4.8. Cytokines Expression
The Bio-Plex ProTM Mouse Cytokine 23-plex Assay (Bio-Rad, Hercules, CA, USA) was used to profile the expression of 23 inflammatory mediators interleukin IL-1a, IL-1β, IL-2, IL-3, IL-4, IL-5, IL-6, IL-9, IL-10, IL-12p40, IL-12p70, IL-13, IL-17α, granulocyte colony-stimulating factor (G-CSF), granulocyte-macrophage colony-stimulating factor (GM-CSF), interferon-gamma (IFN-λ), monocyte chemoattractant protein-1 (MCP-1), macrophage inflammatory protein-1 alpha and beta (MIP-1α, MIP-1β) tumour necrosis factor-alpha (TNF-α), Chemokine ligand 5 (RANTES), eotaxin and chemokine ligand 1 (KC). Burn-injured and control mice had serum samples collected at day 3, 7 and 14 and measurements were performed according to the manufacturer’s instructions and analyzed using the Bio-Plex Manager Software (Bio-Rad, Hercules, CA, USA).
4.9. Corticosterone Assay
Blood sampling via tail snips was continuously collected in mice before burn injury and in the morning of day 3, 7, 14 and 21 post-debridement. All blood samples were centrifuged at 2000× g for 5 min at room temperature and stored at −80 °C until further analysis. Plasma corticosterone concentrations were measured using the DetectX® Corticosterone Enzyme Immunoassay Kit (Arbor Assays, Ann Arbor, MI, USA).

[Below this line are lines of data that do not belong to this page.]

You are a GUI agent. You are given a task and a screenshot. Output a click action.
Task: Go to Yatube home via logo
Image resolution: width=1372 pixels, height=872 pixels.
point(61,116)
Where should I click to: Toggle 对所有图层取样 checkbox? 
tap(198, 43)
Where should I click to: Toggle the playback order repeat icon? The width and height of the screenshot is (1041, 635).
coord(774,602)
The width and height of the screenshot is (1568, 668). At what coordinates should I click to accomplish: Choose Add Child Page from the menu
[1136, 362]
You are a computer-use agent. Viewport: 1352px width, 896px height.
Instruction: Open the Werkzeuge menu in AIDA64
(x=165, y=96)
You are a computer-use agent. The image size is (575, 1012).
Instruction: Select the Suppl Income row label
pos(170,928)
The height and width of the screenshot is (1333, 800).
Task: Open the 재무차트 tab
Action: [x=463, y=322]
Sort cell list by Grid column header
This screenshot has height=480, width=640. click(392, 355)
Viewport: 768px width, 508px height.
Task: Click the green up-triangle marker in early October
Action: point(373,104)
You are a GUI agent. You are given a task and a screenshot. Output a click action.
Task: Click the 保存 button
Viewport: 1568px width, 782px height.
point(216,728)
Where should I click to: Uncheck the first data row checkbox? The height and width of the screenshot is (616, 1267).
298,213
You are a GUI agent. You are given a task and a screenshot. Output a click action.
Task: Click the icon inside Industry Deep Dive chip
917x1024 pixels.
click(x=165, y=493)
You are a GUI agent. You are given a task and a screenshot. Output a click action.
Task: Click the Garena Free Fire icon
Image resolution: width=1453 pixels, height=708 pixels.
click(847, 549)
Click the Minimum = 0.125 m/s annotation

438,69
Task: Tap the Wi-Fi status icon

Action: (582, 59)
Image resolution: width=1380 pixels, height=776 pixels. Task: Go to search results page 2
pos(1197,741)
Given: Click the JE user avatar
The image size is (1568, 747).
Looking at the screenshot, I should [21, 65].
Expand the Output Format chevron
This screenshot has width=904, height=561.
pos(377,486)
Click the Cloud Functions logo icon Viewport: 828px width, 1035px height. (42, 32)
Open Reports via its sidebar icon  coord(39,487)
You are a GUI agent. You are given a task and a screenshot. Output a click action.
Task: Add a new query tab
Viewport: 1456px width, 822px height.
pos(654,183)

4.10. Statistical Analysis
Repeated measurement analysis of variance (ANOVA) was used for all continuous variables including, wound healing rate, body weight changes and food intakes to correct bias caused by multiple observation from each mouse. The data are presented as mean ± SEM and significant differences were determined by two-way analysis of variance (ANOVA) and pair-T test with p ≤ 0.05 accepted for statistical significance. n = 6 per group per time point * p < 0.05, ** p < 0.01, *** p < 0.001.
This work was performed at the ANZAC Research Institute, Concord Hospital.